**Excerpt to read:**
===

I guess we were talking at cross-purposes.  I was thinking more of internal
APIs, the kind used by one group of developers possibly in the same source
as the application they're working on.  There at least, the documentation
tends to be worth far less than the code it attempts to document, not least
due to braindead IDEs generating crap like the following:

/**
* TODO To change this template go to File | Settings | Templates
*
* @param name
* @param age
* @return
*/

The actual useful gems of documentation get lost in generated or
hand-written nonsense.

For better-documented projects such as Spring or Guava, sure, I'm less
likely to actually read the source but I am quite fond of opening it and
then using IDEA's normal code navigation keys instead of googling for the
API, finding the right version and then navigating the poor frameset that
javadoc still spits out.
On Aug 21, 2012 7:19 PM, "Jon Kiparsky" <[email protected]> wrote:

> "toy" projects as in ones whose failure is bit going to cause me any
> problems- stuff I'm doing for fun our to try a new idea or whatnot. Not a
> complicated notion
>
> For a project that isn't a toy, I will generally look for libraries that
> seem to be far enough along in development that I can expect a degree of
> stability and correctness. After all, I'm trying to write a program, I
> don't want ti get tired to in fixing someone else's library. Complete and
> correct docume
> ntation is a good signal to look for. Incomplete and incorrect
> documentation suggests something that's not ready for prime time.
> Again, this is how I approach the question. Your willy may vary.
>
>
> On Tuesday, August 21 2012, Ricky Clarkson <[email protected]>
> wrote:
> > In real world projects as opposed to toy ones(*), you do get
> > mismatching code and javadoc, and you can't assume that deleting and
> > rewriting the code is the right approach as you're not privvy to all
> > the decisions that went into it.  Your best bet is to assume the code
> > works and is correct until you find out the opposite, as chances are
> > it does work and is correct unless it's in an unused part of the
> > codebase or you're working on something that flat out doesn't work at
> > all.
> >
> > (*) I'm not sure whether you're willy-waving there but it can
> > certainly be read as such.  /Your company must be tiny if you need to
> > willy-wave on newsgroups/ :)

===

**Source data:**
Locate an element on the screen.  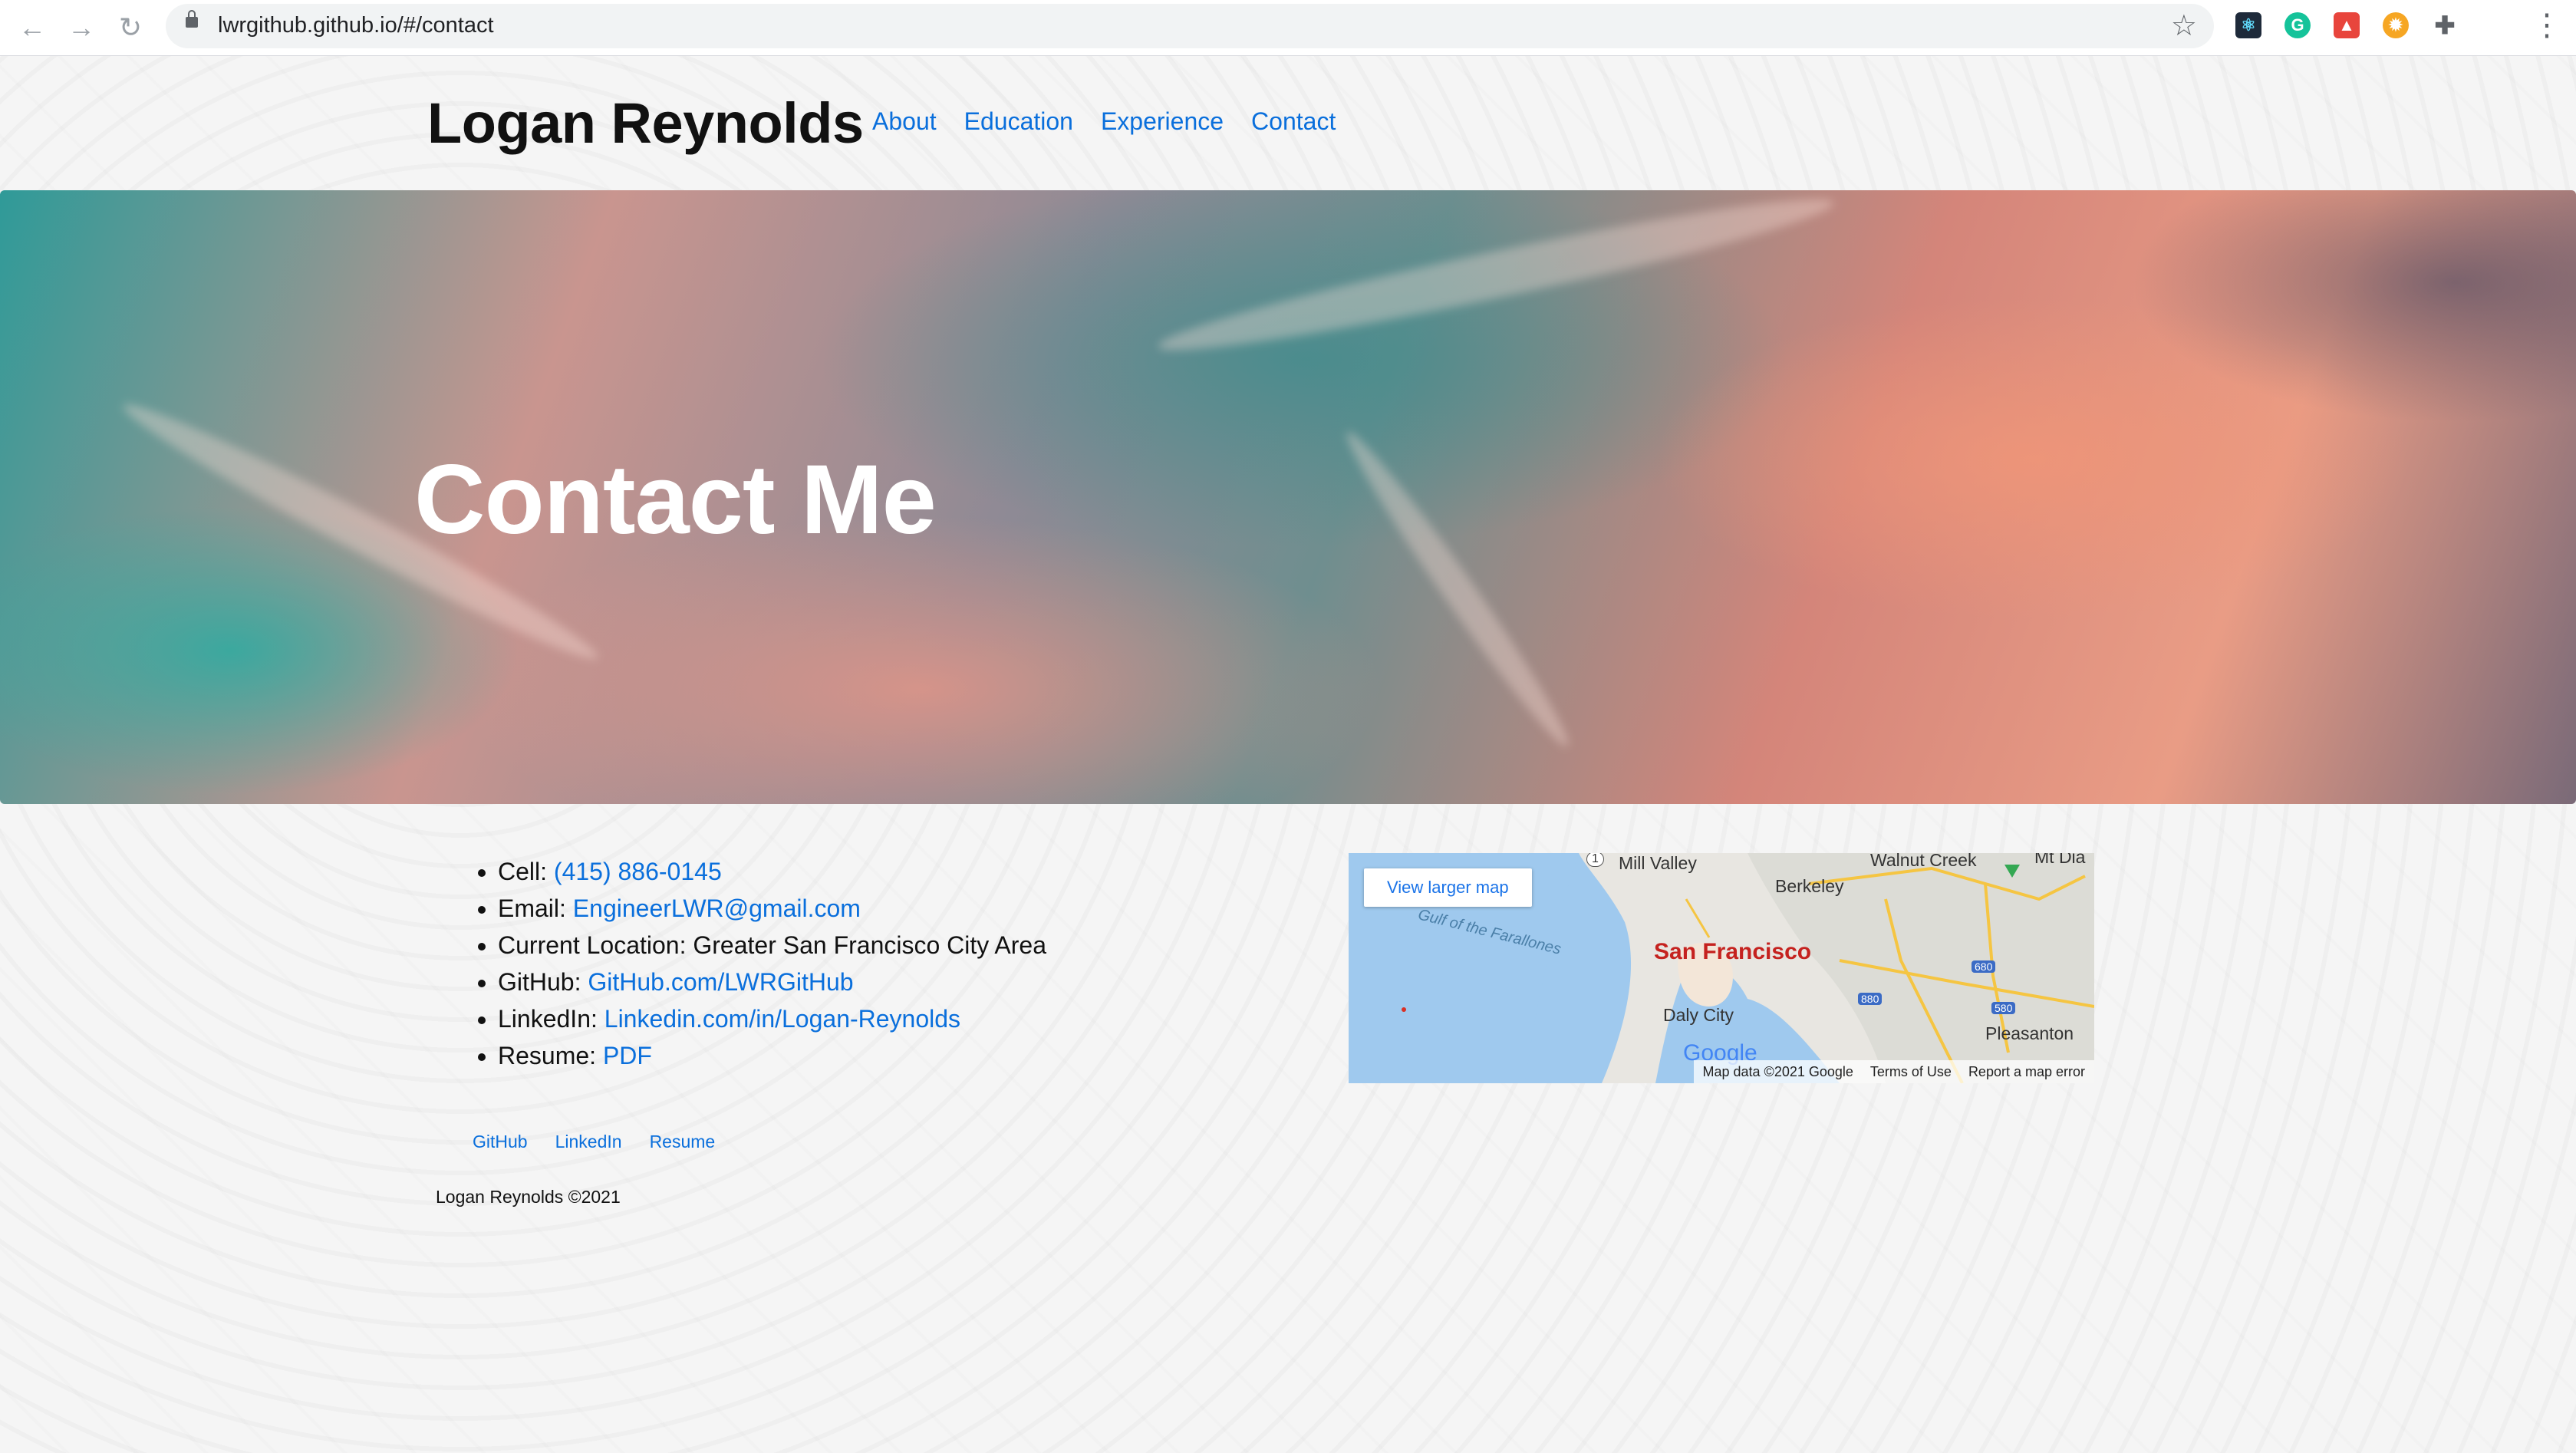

===

**What to produce:**
Continue the email thread above about trusting source code versus its javadoc, picking up right after its final line.

**Response for this exercise:**
> >
> > On Tue, Aug 21, 2012 at 5:34 PM, Jon Kiparsky <[email protected]>
> wrote:
> >> I would generally assume that if the javadoc is incorrect, then the
> code if
> >> either too buggy or too unstable to use in anything but a toy project.
> >> Just my way off looking at it, your mileage may vary.
> >>
> >>
> >> On Tuesday, August 21, 2012, Ricky Clarkson <[email protected]>
> >> wrote:
> >>> I'd rather make a bold than a timid claim.
> >>>
> >>> I have better tools for navigating code than I do Javadoc, and if I'm
> >>> reading code I see the Javadoc too; code is the superset of
> >>> information.  When I want to investigate an API I tend to just open
> >>> the code in IDEA.  I might not happen to read any of it, just use
> >>> Ctrl-F12 and Ctrl-Q to see the information I need, but if I do need to
> >>> drill down I'm already in the right place.
> >>>
> >>> On Tue, Aug 21, 2012 at 3:44 PM, Jeb Beich <[email protected]> wrote:
> >>>>>>"And as a user of an api, would you rather read the code or the
> javadoc
> >>>>>> ?
> >>>>>> "
> >>>>
> >>>>>The code, in general.  It's more likely to be correct.  If the code
> looks
> >>>>> bad then the javadoc *might* clarify the intent but commit messages
> are
> >>>>> more
> >>>>> likely to be accurate assuming you don't have a 'Latest changes' guy
> on
> >>>>> the
> >>>>> team.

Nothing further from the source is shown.